Before reading To the Lighthouse against Hope Mirrlees’ Paris: A Poem, some words about Mirrlees and then a few more about the publication history of Paris.

There are photographs of Hope Mirrlees.  In one of them she is seen, age 86, with her pug Fred at the Basil Hotel in Knightsbridge.  In another, taken fifty years earlier, along with such luminaries as Edith Wharton, Jane Harrison, Andre Gide, and Lytton Strachey she is glimpsed in a 1923 Decade de Pontigny photograph.
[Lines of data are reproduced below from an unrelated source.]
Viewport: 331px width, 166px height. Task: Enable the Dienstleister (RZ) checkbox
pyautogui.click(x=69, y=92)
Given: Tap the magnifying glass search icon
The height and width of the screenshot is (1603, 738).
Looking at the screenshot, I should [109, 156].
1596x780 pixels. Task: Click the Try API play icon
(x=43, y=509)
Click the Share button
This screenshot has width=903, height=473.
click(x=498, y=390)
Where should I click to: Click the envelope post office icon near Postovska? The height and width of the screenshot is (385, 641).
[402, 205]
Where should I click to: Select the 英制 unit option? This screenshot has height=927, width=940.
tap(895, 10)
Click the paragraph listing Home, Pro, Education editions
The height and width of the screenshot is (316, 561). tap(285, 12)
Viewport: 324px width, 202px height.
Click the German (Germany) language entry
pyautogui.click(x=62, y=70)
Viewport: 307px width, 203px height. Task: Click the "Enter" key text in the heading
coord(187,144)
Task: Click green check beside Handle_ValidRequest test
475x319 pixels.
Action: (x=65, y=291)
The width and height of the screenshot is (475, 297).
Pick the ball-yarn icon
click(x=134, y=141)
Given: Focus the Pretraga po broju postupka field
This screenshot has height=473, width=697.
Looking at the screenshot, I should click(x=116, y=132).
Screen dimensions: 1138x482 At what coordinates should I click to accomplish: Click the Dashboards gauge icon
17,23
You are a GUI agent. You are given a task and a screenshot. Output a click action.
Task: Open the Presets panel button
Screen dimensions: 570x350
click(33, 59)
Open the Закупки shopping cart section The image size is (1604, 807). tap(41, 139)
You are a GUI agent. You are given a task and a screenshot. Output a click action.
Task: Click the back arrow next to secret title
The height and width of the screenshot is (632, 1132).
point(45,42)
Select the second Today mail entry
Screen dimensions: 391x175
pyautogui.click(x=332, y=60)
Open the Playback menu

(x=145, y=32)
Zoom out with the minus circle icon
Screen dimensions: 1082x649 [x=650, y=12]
Beyond such photographs it is known that she was born 1887, died 1978; had very wealthy parents; was fluent in five languages, including Zulu which she learned from her nanny in South Africa; studied classics at Cambridge from 1910-1913; became Jane Harrison’s close companion for over fifteen years, despite of or perhaps because of an almost forty year age difference; wrote three novels and Paris before she turned 30;  converted to Catholicism a couple of years after Jane Harrison’s death in 1928; cameoed in The Biography of Alice B. Toklas; became a friend of T.S. Eliot; withdrew to South Africa where she worked on a biography of the antiquarian Robert Cotton; and disappeared from public consciousness until republication of Lud-in-the-Mist brought her some recognition, including that of Neil Gaiman who has gushed that LudintheMist  is “a little golden miracle of a book”, and who has also blurbed that “[w]hile Hope Mirrlees is remembered as a fine and remarkable novelist, it has been forgotten that, in Paris, she wrote a modernist poem that anticipated and prefigured Eliot’s The Waste Land.”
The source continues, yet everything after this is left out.